_Work item:_
Where a record contains a picture, omit it; otherwise reproduce the listing exactly.

════════════════════

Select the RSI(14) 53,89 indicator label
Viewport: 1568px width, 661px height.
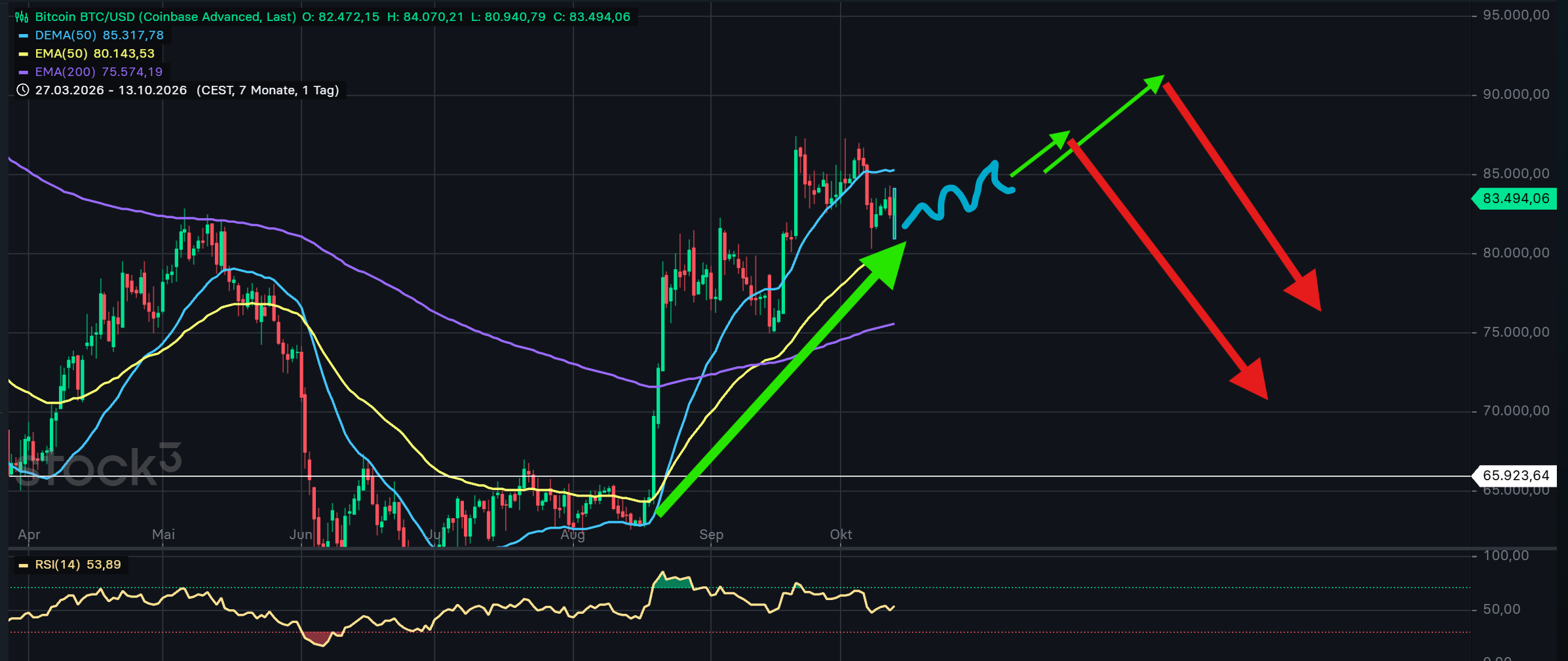pyautogui.click(x=78, y=565)

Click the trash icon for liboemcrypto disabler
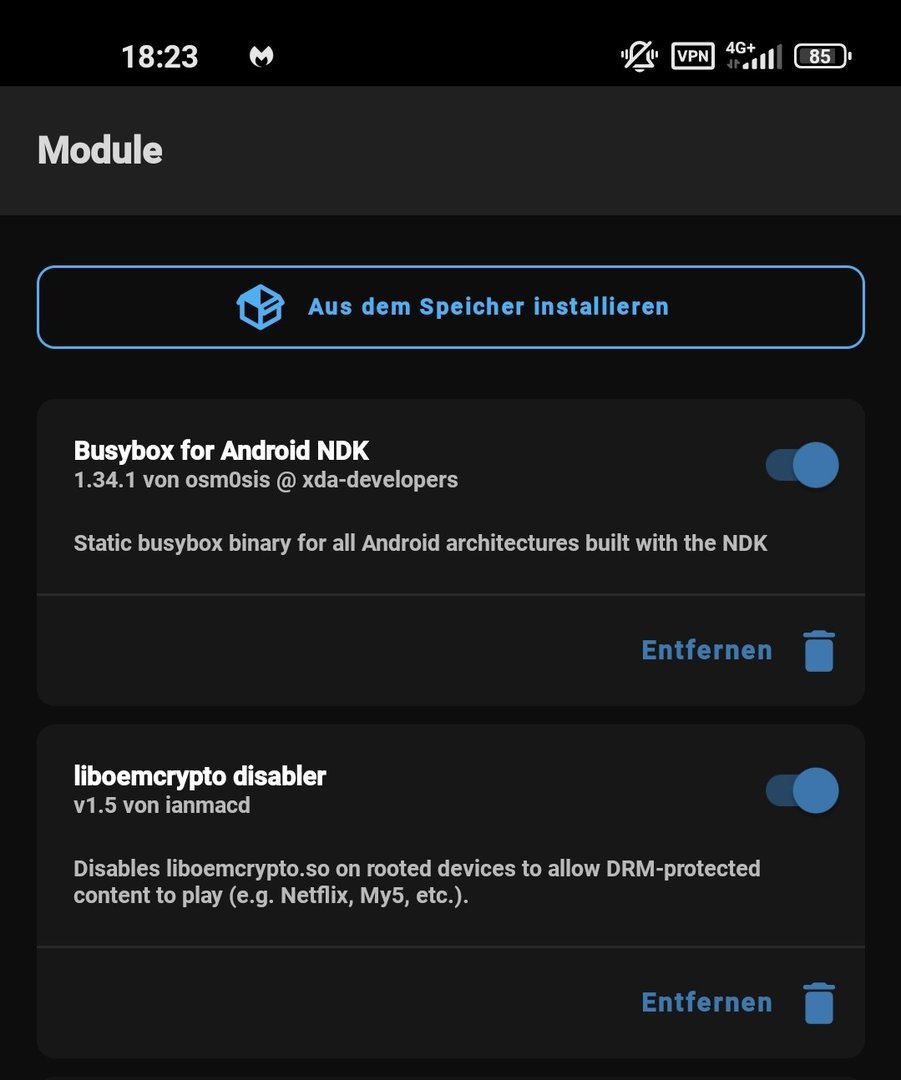tap(818, 1003)
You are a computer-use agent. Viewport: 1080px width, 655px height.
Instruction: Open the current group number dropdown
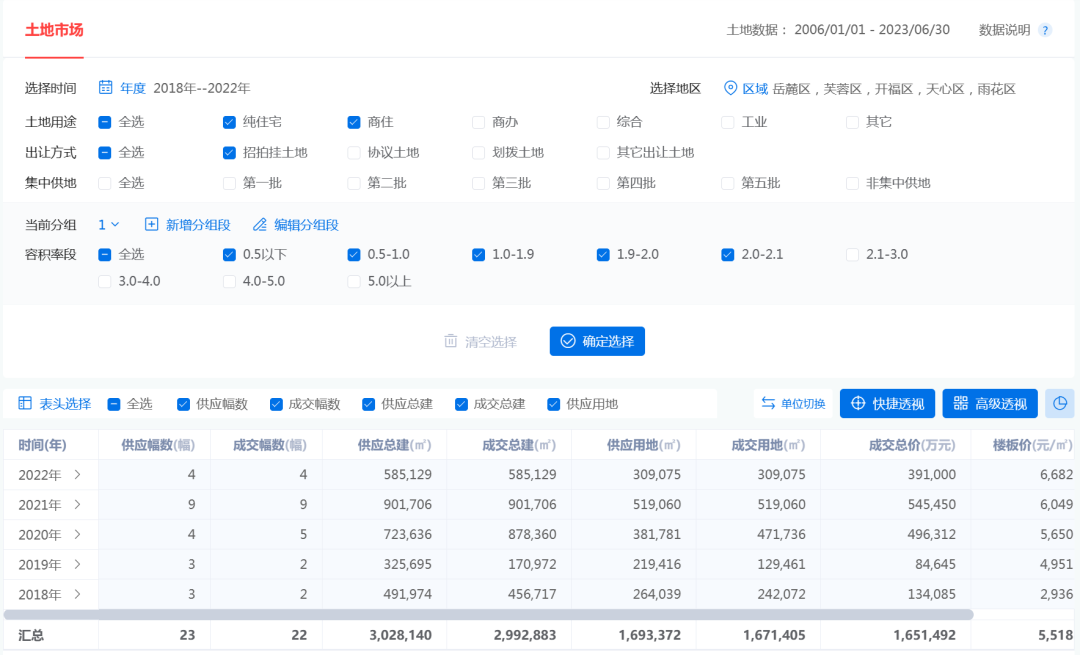click(x=109, y=225)
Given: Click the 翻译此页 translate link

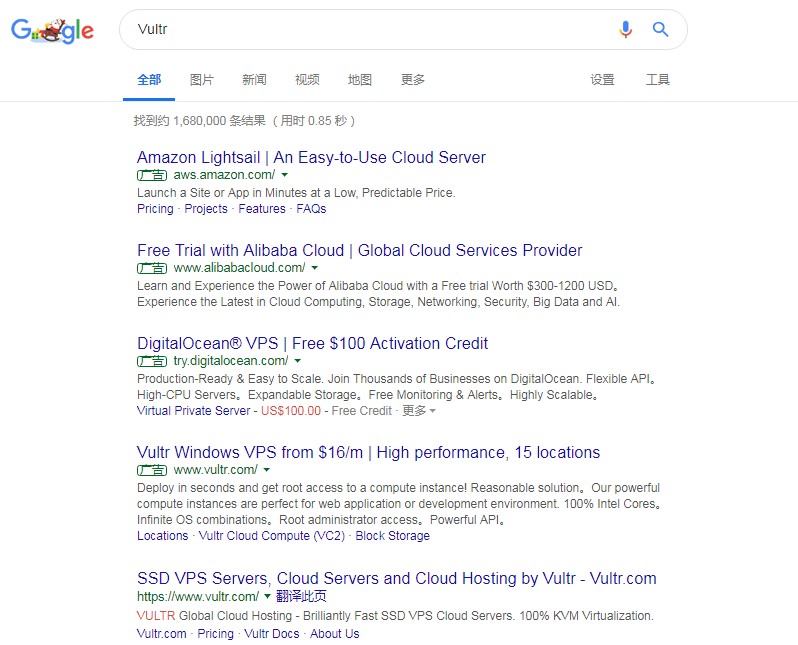Looking at the screenshot, I should 302,596.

════════════════════

_Result of this task:_
Select the RSI(14) 53,89 indicator label
Viewport: 1568px width, 661px height.
pyautogui.click(x=78, y=565)

Click the trash icon for liboemcrypto disabler
tap(818, 1003)
You are a computer-use agent. Viewport: 1080px width, 655px height.
Instruction: Open the current group number dropdown
click(x=109, y=225)
Given: Click the 翻译此页 translate link

Looking at the screenshot, I should 302,596.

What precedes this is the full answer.